#### [TASK BRIEF]
First find the line containing "Downloads (902, 2098)" in the data, then set it down exactly along with every line after it, through the last.

#### [THE RECORDS]

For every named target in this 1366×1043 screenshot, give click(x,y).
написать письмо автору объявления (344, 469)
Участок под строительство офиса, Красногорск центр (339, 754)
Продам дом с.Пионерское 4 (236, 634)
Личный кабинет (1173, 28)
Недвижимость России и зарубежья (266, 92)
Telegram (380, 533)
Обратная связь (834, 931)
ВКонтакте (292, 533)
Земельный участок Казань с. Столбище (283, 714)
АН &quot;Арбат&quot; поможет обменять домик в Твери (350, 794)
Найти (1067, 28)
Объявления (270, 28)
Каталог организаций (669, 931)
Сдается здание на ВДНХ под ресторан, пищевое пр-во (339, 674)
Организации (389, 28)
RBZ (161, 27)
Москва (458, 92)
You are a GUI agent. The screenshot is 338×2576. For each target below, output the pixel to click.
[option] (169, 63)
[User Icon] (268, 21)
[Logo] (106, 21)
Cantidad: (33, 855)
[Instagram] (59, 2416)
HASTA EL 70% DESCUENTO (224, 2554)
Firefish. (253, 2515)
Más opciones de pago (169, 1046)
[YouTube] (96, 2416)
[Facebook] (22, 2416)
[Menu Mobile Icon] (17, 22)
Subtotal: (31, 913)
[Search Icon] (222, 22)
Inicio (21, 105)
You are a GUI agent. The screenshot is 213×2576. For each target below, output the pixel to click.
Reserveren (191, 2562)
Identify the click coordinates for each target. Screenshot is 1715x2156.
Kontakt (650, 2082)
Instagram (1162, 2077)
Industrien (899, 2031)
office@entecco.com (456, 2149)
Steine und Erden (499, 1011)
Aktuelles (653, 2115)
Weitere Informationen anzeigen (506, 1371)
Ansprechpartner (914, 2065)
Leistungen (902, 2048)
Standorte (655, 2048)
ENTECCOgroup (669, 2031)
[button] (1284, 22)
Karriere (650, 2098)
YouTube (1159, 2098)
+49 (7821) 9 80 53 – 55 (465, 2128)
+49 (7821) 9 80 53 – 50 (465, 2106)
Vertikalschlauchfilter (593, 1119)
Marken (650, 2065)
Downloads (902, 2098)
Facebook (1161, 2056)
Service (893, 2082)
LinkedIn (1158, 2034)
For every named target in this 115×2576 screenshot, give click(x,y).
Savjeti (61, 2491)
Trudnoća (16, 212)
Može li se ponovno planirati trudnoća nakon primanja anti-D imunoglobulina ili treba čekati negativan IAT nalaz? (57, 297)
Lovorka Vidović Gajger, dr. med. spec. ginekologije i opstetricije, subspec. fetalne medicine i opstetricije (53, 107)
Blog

#### [ANSWER FOR THE TASK]
Downloads (902, 2098)
Facebook (1161, 2056)
Service (893, 2082)
LinkedIn (1158, 2034)
For every named target in this 115×2576 screenshot, give click(x,y).
Savjeti (61, 2491)
Trudnoća (16, 212)
Može li se ponovno planirati trudnoća nakon primanja anti-D imunoglobulina ili treba čekati negativan IAT nalaz? (57, 297)
Lovorka Vidović Gajger, dr. med. spec. ginekologije i opstetricije, subspec. fetalne medicine i opstetricije (53, 107)
Blog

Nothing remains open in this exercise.